>> Begin DATA FOR THIS EXERCISE

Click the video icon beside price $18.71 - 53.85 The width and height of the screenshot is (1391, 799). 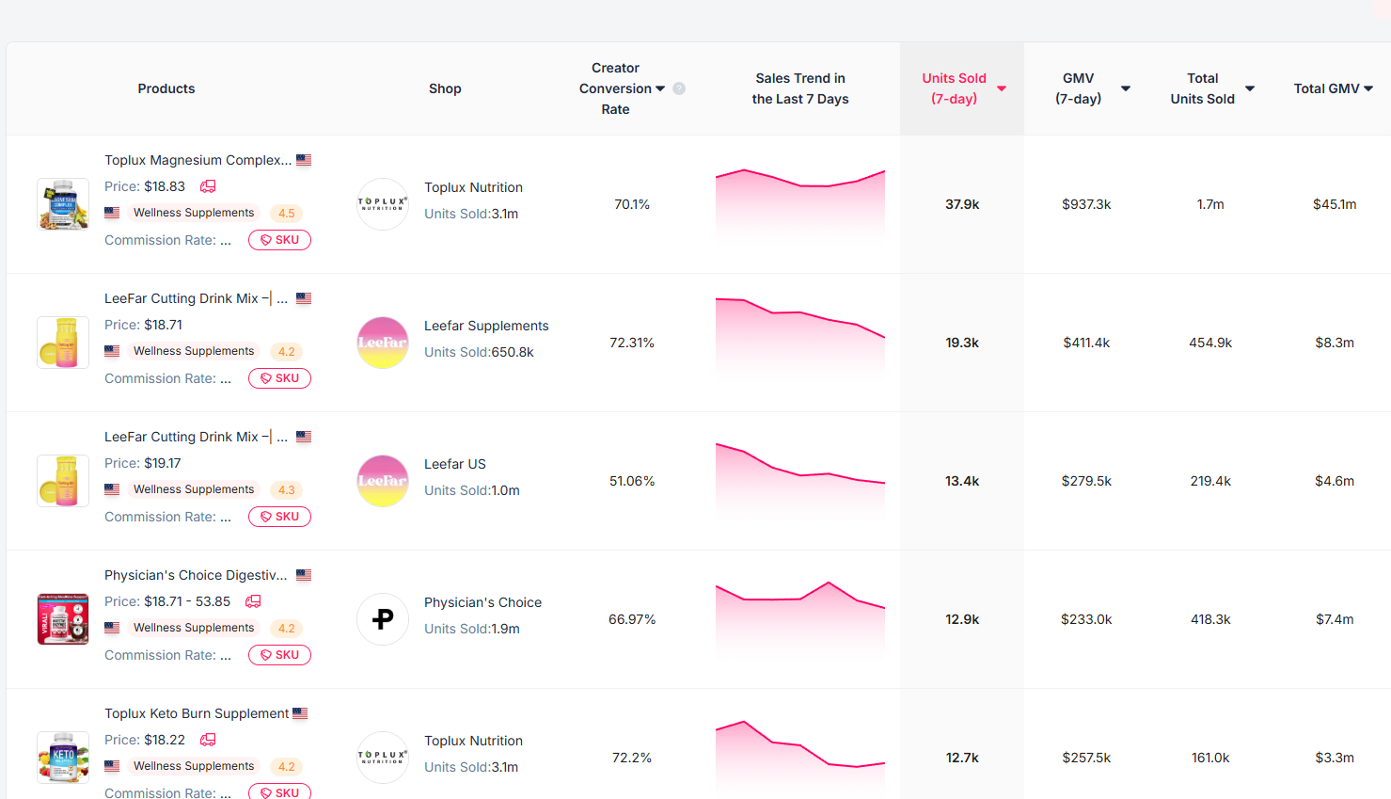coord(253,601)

>> End DATA FOR THIS EXERCISE
>> Begin DATA FOR THIS EXERCISE

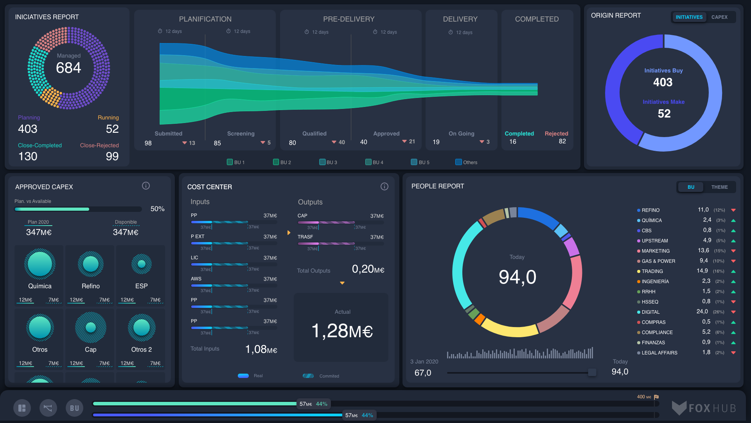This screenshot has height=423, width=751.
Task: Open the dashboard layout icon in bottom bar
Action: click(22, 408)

>> End DATA FOR THIS EXERCISE
>> Begin DATA FOR THIS EXERCISE

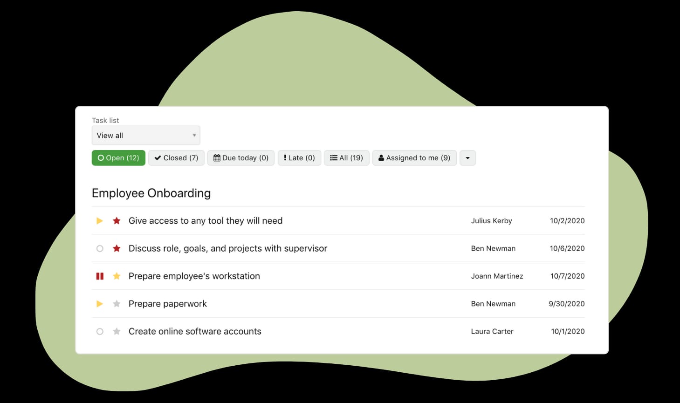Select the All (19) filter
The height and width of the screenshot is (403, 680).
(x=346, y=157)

>> End DATA FOR THIS EXERCISE

# WRITTEN INSTRUCTION
Give the lines again starting at "This screenshot has height=423, width=751." and ending at "Action: click(22, 408)", swapping "dashboard layout" for "grid view" and leaving everything else unchanged. Omit the pictures from your answer.

# COMPLETED TASK
This screenshot has height=423, width=751.
Task: Open the grid view icon in bottom bar
Action: click(22, 408)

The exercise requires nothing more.